_KUTIPAN YANG DIBERIKAN_
╭──

Ø  Untuk menjadikan Ibu, maka wanita diciptakannya menjadi IBU dan pria diciptakannya menjadi BAPAK, dan karena itu Weda akan diabadikan oleh dharma yang harus dilakukan oleh wanita – Pria sebagai pasangan suami istri.

Ø  Hendaknya supaya hubungan yang setia berlangsung sampai mati, singkatnya ini dianggap hukum yang tertinggi sebagai pasangan suami istri.
( Weda Smrti IX.101)

Ø  Hendaknya laki laki dan perempuan yang terikat dalam tali perkawinan mengusahakan untuk tidak jemu jemunya supaya mereka tidak bercerai dan jangan melanggar kesetiaan antara yang satu dengan yg lainnya.
( Weda Smrti IX.101 )       

 

          Berdasarkan kutipan sloka tersebut diatas jelaslah behwa perkawinan menurut hukum agama Hindu adalah terbentuknya sebuah keluarga yang berlangsung sekali dalam seumur hidupnya. Keluarga (rumah tangga) bukan semata mata tempat berkumpulnya laki laki dan perempuan sebagai pasangan suami istri dalam suatu rumah, namun sesungguhnya terbinanya suatu kepribadian, ketentraman lahir dan bhatin, hidup rukun, damai dalam upaya menurunkan tunas muda (suputra / suputri).

╰──

_DATA TERSIMPAN_
╭──

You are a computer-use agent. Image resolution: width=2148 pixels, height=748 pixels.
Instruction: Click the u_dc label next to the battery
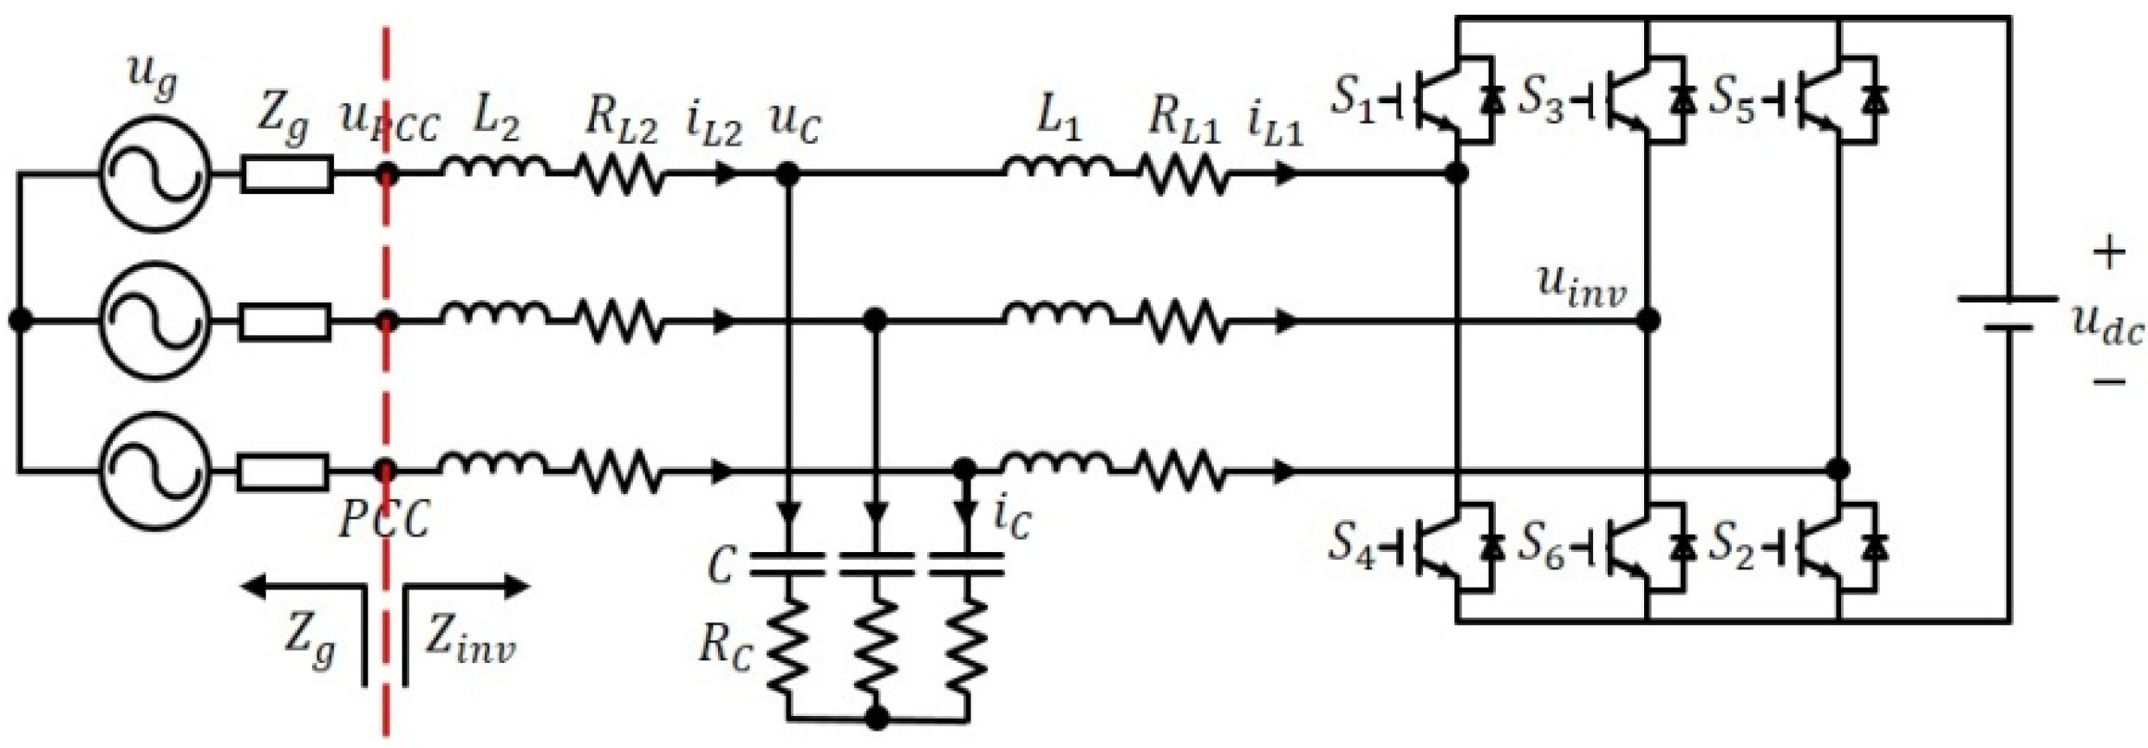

╰──

_DAFTAR TUGAS_
**a)** Salin bagian kutipan tentang perkawinan Hindu mulai dari "Ø  Hendaknya supaya" sampai dengan "(suputra / suputri).".
**b)** Menurut kutipan tentang perkawinan Hindu, apa yang dianggap sebagai hukum tertinggi bagi pasangan suami istri?
**c)** Tolong lanjutkan kutipan tentang perkawinan Hindu mulai dari titik kutipan itu berhenti.
Materi ini diambil dari sumber lain.

_HASIL PENGERJAAN_
**a)**
Ø  Hendaknya supaya hubungan yang setia berlangsung sampai mati, singkatnya ini dianggap hukum yang tertinggi sebagai pasangan suami istri.
( Weda Smrti IX.101)

Ø  Hendaknya laki laki dan perempuan yang terikat dalam tali perkawinan mengusahakan untuk tidak jemu jemunya supaya mereka tidak bercerai dan jangan melanggar kesetiaan antara yang satu dengan yg lainnya.
( Weda Smrti IX.101 )       

 

          Berdasarkan kutipan sloka tersebut diatas jelaslah behwa perkawinan menurut hukum agama Hindu adalah terbentuknya sebuah keluarga yang berlangsung sekali dalam seumur hidupnya. Keluarga (rumah tangga) bukan semata mata tempat berkumpulnya laki laki dan perempuan sebagai pasangan suami istri dalam suatu rumah, namun sesungguhnya terbinanya suatu kepribadian, ketentraman lahir dan bhatin, hidup rukun, damai dalam upaya menurunkan tunas muda (suputra / suputri).

**b)** Hubungan yang setia yang berlangsung sampai mati.

**c)**
 

 

 

 

 

 



D. Perkawinan menurut UU No 1 tahun 1974

 

          Dalam bab I pasal 1.menyebutkan bahwa perkawinan adalah ikatan batin antara seorang pria dan seorang wanita sebagai suami istri dengan tujuan untuk membentuk keluarga bahagia dan kekal berdasarkan ketuhanan Yang Maha Esa. Kemudian dalam pasal 2 menyebutkan, perkawinan adalah sah apabila dilaksanakan menurut hukum masing masing, hukum agamanya dan keper-cayaannya itu.        
          Berumah tangga dalam masyarakat Hindu dipersepsikan kedalam Tri Hita Karana, yaitu keselarasan (keharmonisan) hubungan yang menyebabkan kebahagiaan yang meliputti keserasian hubungan manusia dengan Tuhan (parhyangan), keserasian hubungan antara manusia dengan manusia (Pawongan) dan keserasian hubungan manusia dengan alam semesta lingkungan (Palemahan) dengan demikian konsep rumah tangga menurut Hindu mengajarkan hubungan yang seimbang diantara tiga sumber kesejahteraan dan kedamaian ini.

          Diharapkan keluarga Hindu selalu berusaha menjaga keharmonisan hubungan diantara ketiga unsur tersebut.
Kehidupan rumahtangga merupakan awal dari bersatunya dua jiwa (dua Pribadi) antara seorang pria dan wanita yang disahkan dengan melakukan wiwaha samskara (Upacara pernikahan-yang disimbulkan dalam sesayut SADAMPATI) Masa berumah tangga menurut ajaran Hindu, disebut Grehasta, yaitu tahapan kehidupan yang ke II dalam ajaran catur asrama dimana dalam tujuan hidupnya diprioritaskan untuk mendapatkan Harta dalam memenuhi kama yang dilandasi dengan dharma. Kama adalah salah satu media untuk mendapatkan kebahagiaan dan kama jangan sampai memperbudak sang diri, namun kama kiranya harus diken-dalikan sehingga menjadi wahana untuk mencapai tujuan.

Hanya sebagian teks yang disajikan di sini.